Irony is when horrible inexplicable things that happen to strangers. Tragedy is when the same thing happens to me.
For what seems like the last three or four years, the New Hampshire Department of Resources and Economic Development has been helping victims of every natural disaster imaginable - floods, fires, ice storms, tornados, swarms of locusts...you name it. Well, last Thursday evening, our Department encountered a disaster of our own as a six foot section of pipe burst in our main headquarters, sending zillions of gallons of water cascading through our offices. Paperwork, computers and personal effects were all sent adrift while the Skipper, Gilligan and the rest of the gang tried to salvage what was left after the last trickle hit the carpet.

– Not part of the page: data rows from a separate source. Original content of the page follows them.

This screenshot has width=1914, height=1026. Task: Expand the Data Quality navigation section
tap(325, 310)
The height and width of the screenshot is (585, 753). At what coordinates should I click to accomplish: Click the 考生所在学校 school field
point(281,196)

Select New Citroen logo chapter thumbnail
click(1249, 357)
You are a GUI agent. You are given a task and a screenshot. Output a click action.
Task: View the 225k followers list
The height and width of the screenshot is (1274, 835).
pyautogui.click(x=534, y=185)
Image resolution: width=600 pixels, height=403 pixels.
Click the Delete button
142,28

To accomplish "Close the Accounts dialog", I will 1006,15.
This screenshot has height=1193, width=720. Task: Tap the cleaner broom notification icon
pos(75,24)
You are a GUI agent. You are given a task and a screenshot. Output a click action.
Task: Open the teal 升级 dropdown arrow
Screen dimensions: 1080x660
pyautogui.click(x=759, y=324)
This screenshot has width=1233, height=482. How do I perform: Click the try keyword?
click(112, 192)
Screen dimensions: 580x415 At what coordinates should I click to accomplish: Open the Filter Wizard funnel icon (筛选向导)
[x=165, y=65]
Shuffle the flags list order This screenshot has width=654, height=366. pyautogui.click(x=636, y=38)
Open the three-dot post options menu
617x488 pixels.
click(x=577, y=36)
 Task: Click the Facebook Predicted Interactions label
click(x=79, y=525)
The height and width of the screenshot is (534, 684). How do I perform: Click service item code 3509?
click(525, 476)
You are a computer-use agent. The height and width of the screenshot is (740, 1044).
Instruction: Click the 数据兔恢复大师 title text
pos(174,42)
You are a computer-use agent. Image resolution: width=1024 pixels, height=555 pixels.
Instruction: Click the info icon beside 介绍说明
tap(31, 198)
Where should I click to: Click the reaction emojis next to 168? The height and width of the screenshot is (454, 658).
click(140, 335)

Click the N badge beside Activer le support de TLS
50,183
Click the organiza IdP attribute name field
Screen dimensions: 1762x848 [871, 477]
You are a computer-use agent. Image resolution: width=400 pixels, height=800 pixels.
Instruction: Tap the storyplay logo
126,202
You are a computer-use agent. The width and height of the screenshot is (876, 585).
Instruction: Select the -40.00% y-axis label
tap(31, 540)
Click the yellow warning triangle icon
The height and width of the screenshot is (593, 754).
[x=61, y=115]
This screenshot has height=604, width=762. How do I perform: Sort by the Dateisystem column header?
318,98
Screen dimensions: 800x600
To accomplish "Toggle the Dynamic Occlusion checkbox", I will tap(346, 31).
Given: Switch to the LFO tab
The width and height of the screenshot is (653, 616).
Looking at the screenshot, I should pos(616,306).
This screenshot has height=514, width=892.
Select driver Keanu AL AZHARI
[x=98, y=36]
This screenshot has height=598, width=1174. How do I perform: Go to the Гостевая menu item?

For the first couple of days, I went through the Elizabeth Kubler Ross stages of dying until anger and denial led to ultimate acceptance....and then I decided to circle right back and start at angry again. So if you're expecting a shiny, happy column this week, you might want to log out and visit Ashton Kutcher's Twitter page or some California guru's daily affirmation site. I truly need this space as a cathartic venting ground for the latest things that have been raising my ire.
Companies With No Voice Mail - It's 2010. If you're running a business that isn't a general store selling homemade root beer and wax lips, live a little and shell out a few bucks for a voice mail system. For starters, your hired help will never quite take down the message the way that I would have conveyed it on a recording and second, it just seems a bit too retro to be believable in today's fast paced marketplace. If you don't purchase a voice mail system, I will refuse to leave a message and will call your company every five minutes on the hour until I talk to the person I need to do business with - it's not a threat, it's a promise.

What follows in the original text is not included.